To test the validity of these hypotheses, the article is structured into two parts. The first part focuses on how humans behave in a crossmodal conflict task triggered by eye gaze as a visual cue. Background on the use of eye gaze as a social cue is provided in Sect. 2. The full description of the experiment performed with human participants and the results achieved are provided in Sect. 3. The following part of the article focuses on whether a robot can behave similarly to a human in the same experimental scenario. For that, a description of GASP, the attention mechanism used by the robot, is presented in Sect. 4, and the setup of the robotic experiment, as well as a comparison between the performances of the robot and those of the human participants, are presented in Sect. 4.3.2. Finally, Sect. 5 offers a discussion on the achieved results, and Sect. 6 indicates potential future research directions.
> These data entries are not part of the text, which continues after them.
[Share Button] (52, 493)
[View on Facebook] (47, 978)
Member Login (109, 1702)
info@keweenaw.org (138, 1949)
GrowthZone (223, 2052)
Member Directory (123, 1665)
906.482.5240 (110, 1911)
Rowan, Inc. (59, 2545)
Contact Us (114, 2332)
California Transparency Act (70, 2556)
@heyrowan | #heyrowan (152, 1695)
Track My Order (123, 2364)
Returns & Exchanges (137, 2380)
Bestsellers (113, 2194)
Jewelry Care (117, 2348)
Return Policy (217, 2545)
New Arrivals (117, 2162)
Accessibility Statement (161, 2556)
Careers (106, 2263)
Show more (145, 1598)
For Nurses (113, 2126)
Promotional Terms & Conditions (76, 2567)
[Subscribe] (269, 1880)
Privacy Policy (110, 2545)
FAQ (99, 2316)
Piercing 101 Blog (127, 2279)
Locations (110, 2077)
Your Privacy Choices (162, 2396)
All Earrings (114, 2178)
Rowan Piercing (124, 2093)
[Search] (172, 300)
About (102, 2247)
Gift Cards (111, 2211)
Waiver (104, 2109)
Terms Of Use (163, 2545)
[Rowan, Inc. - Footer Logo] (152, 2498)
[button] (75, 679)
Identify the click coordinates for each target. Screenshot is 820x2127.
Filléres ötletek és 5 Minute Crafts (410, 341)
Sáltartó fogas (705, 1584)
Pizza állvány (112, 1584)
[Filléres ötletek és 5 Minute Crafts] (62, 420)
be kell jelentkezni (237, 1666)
2 Background and Related Work

2.1 Social Attention

Social attention is the ability to follow others’ eye gaze and infer where and what they are looking at [10]. Social attention is the fundamental function of sharing and conveying information with other agents, contributing to the functional development of social cognition [44]. Social attention allows humans to quickly capture and analyse others’ facial expressions, voices, gestures, and social behaviour, so that they can participate in social interaction and adapt within society [38, 39]. Furthermore, this social function enables the recognition of others’ intentions and the capture of relevant occurrences in the environment (e.g., frightening stimuli, novel stimuli, and reward) [49]. The neural substrates underlying social attention are brain regions responsible for processing social cues and encoding human social behaviour, including the orbital frontal and middle frontal gyrus, superior temporal gyrus, temporal horn, amygdala, anterior precuneus lobe, temporoparietal junction, anterior cingulate cortex, and insula [3, 49]. From a developmental perspective, infants’ attention to social cues helps them quickly learn how to interact with others, learn a language, and build social relationships [66]. However, dysfunctional social attention is one of the primary social impairments for children with Autism Spectrum Disorder (ASD) [67]. For example, infants with (ASD) are born with less attention to social cues, an inability to track the sight of others, and a fear of looking directly at human faces [61]. This might be a crucial mechanism that results in their failure to understand others’ intentions and engage in typical social interactions [67]. Research on developmental mechanisms of social attention is still in its early stages. Exploring these scientific questions will be significant for understanding mechanisms of interpersonal social behaviour and developing clinical interventions to assist individuals diagnosed with ASD.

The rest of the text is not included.